TO DO:
1. In the painting progress post, how often will Anna sit for the artist?
2. Pick up the painting progress post after its final sentence and keep writing it in the same voice.

Progress and Crit Group Post, 10/24

Well, it hasn’t been the most productive month… I’m flying to California this weekend for my father’s memorial service. I spent a huge chunk of the past month grieving, hiding in my bedroom, and trying to muster up energy to get simple things done. But I did manage to get a bit of work done in my studio, and I have a schedule now set up with my long term model, Anna. She’s agreed to be a part of my research, sitting for me each Monday for the next two months.

Anna and I had never met before this past Monday. She was referred to my by a mutual friend so we were complete strangers until she walked in to the studio. I had her fill out some papers, including my model questionnaire and a release form, and we chatted as I got everything set up. We discovered we have a fair bit in common and I’m looking forward to working with her again. I laid out my proposition, explained a bit of what my questions are regarding my research, and shot some photos to use for a “big” painting of her before she sat for a live session.

I should clarify what I mean when I say ”big” painting- My paintings with a live model tend to be smaller in size than the works I do with topographic light. They also tend to have a more detailed background, and more time is spent on those works, so I refer to them as big. When I had a Skype meeting with Mark and Michael, my advisers, they gave me the idea that I may try soon- painting on a very large panel while working with a live model. I tend to work smaller with live models, around 18”x24” or smaller, because it’s easier to complete a piece in one or two sittings that way. They recommended stepping out of that comfort zone and switching the scale of the pieces I work on with Anna next. So I ordered some new panels (hooray for sales, coupons, and free shipping) to try it out.

I also ordered panels to finish up my self portrait series on grief. It seems a little ironic that I’m finishing a series inspired by the death of my husband as I struggle with the grief I feel over my father. Some days I feel like I’ve been hit by a freight train and others I just feel numb. I’m doing as okay as I can, and I have an incredible support system helping me. I am hoping that completing this series will help me process some of what I’m feeling concerning my dad’s passing; I always seem to know my self better after I complete a piece.

So, on to what I’ve been working on…

I painted Anna on Monday. I got tired quickly, so I snapped a few photos and cleaned up the painting the next day from those- but it’s still in progress. I haven’t added in her shirt or jacket yet.

LISTED RECORDS:
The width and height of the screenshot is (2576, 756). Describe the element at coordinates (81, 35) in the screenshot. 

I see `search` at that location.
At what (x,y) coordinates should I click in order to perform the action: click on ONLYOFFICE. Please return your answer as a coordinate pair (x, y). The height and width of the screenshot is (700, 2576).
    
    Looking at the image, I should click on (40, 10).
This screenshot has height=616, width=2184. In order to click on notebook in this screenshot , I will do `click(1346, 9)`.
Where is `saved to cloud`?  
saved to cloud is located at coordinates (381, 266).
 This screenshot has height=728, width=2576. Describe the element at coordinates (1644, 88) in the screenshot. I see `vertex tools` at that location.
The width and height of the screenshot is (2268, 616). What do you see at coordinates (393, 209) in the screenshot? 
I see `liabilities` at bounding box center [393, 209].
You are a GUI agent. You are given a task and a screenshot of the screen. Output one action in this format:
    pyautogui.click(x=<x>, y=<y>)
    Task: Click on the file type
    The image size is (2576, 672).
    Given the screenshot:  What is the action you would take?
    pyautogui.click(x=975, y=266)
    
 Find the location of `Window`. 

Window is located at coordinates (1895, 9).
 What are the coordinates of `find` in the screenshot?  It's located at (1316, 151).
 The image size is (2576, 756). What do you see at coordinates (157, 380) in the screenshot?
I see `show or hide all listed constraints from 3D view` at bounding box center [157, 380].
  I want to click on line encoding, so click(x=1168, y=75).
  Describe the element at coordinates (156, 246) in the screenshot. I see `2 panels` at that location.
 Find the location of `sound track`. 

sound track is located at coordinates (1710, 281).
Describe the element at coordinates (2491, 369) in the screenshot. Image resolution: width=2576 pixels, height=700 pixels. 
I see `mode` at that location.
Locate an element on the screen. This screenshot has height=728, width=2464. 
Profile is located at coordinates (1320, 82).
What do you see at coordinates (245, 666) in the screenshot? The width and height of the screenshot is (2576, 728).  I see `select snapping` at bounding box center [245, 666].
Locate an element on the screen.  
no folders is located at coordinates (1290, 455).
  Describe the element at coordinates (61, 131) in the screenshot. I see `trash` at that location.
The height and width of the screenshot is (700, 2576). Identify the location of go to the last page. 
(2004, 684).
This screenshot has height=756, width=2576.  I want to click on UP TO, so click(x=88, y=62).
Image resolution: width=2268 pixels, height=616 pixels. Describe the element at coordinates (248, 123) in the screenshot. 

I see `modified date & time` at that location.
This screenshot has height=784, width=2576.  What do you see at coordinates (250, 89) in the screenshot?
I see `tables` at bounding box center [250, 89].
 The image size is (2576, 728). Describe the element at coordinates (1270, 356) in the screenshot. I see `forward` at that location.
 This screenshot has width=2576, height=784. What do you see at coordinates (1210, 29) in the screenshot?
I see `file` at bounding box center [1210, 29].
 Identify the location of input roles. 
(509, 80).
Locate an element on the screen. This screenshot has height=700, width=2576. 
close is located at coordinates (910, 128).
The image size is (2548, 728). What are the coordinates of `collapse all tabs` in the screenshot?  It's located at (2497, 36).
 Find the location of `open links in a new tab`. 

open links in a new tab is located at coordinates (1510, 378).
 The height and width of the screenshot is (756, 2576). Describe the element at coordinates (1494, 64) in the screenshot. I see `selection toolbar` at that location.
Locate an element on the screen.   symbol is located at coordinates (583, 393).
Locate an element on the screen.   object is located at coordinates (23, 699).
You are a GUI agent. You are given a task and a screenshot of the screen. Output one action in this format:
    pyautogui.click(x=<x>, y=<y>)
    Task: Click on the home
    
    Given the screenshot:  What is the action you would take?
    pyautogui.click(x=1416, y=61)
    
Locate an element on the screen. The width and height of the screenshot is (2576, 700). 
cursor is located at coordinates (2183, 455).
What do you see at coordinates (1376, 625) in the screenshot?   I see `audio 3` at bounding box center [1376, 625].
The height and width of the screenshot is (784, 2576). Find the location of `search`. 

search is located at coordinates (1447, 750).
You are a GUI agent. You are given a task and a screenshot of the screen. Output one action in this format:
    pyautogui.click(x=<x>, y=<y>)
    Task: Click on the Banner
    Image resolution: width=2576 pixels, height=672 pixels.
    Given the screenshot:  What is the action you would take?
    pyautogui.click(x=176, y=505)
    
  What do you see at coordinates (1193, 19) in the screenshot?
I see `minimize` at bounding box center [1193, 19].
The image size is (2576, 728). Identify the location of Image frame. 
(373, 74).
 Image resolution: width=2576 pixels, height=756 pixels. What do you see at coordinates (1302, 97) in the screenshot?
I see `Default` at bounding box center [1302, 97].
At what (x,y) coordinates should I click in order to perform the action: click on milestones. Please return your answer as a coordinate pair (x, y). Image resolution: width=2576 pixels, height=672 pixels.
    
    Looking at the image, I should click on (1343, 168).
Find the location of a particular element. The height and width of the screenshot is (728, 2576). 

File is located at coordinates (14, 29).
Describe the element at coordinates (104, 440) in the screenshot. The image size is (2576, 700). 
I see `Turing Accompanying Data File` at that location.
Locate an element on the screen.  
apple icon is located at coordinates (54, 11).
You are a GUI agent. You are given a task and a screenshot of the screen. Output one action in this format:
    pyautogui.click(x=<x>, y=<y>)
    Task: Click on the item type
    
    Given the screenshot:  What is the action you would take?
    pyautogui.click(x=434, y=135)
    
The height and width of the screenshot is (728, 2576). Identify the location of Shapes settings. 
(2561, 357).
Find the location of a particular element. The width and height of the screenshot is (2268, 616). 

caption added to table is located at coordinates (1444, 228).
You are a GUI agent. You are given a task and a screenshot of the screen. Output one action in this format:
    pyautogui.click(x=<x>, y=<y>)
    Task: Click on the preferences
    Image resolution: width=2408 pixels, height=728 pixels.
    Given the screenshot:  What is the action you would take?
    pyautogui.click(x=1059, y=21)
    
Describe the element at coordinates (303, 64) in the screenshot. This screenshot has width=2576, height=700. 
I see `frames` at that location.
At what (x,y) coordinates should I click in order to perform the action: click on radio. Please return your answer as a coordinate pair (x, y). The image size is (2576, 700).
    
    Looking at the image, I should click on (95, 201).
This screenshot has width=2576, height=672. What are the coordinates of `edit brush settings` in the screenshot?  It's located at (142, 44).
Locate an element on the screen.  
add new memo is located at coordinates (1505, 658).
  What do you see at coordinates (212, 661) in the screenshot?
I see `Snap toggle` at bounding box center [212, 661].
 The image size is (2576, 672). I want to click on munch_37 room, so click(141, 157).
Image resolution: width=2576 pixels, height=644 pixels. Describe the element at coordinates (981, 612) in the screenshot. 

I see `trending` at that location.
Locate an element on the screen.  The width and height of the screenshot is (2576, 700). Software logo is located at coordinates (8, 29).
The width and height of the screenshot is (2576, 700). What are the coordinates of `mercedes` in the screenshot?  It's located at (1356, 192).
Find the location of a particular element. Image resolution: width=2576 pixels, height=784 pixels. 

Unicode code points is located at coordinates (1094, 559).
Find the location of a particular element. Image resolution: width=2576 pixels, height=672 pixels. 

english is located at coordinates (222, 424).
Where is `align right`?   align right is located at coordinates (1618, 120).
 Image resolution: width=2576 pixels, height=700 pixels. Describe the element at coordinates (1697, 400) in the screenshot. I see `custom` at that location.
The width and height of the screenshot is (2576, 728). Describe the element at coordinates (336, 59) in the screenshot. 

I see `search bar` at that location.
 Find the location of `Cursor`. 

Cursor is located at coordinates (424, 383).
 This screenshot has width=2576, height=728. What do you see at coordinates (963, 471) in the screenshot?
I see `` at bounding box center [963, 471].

RESPONSES BY TASK:
1. Each Monday for the next two months.

2.
As I sit back and look at the components that combine to create this image, I see a lot of myself projecting on to the portrayal of Anna. I defaulted to my favorite color palette, greens. I love painting in greens. I did a quick sketch in green, then slowly started to add in teal and yellows, then cream, white, and even a deep Jenkins green. Her brilliant orange hair (it’s fabulous in real life, a perfect pumpkin orange) tapered down from darker roots, and I realized that it needed to be as bright and colorful as her, so it became orange and purple. I had originally planned on this being more monochromatic, but I needed to show off the color of Anna. As I kept painting, we had a great conversation, and her eyes sparkled when she would laugh. I realize I made them a bit big for her face, I think because they were so expressive. She kept a slight smile through the whole sitting, like she was in on a secret.

 Anna in Progress, 10/22/18

Anna in Progress, 10/22/18

I think my love for vibrant color is pretty obvious here, but it remains to be seen if Anna shares my predilection to color straight from the tube. I have asked her for a list of colors, symbols, or objects that have significance to her for the larger piece. I’ll continue to work on this and the larger piece, as well as start my final two grief series pieces when I get back from California.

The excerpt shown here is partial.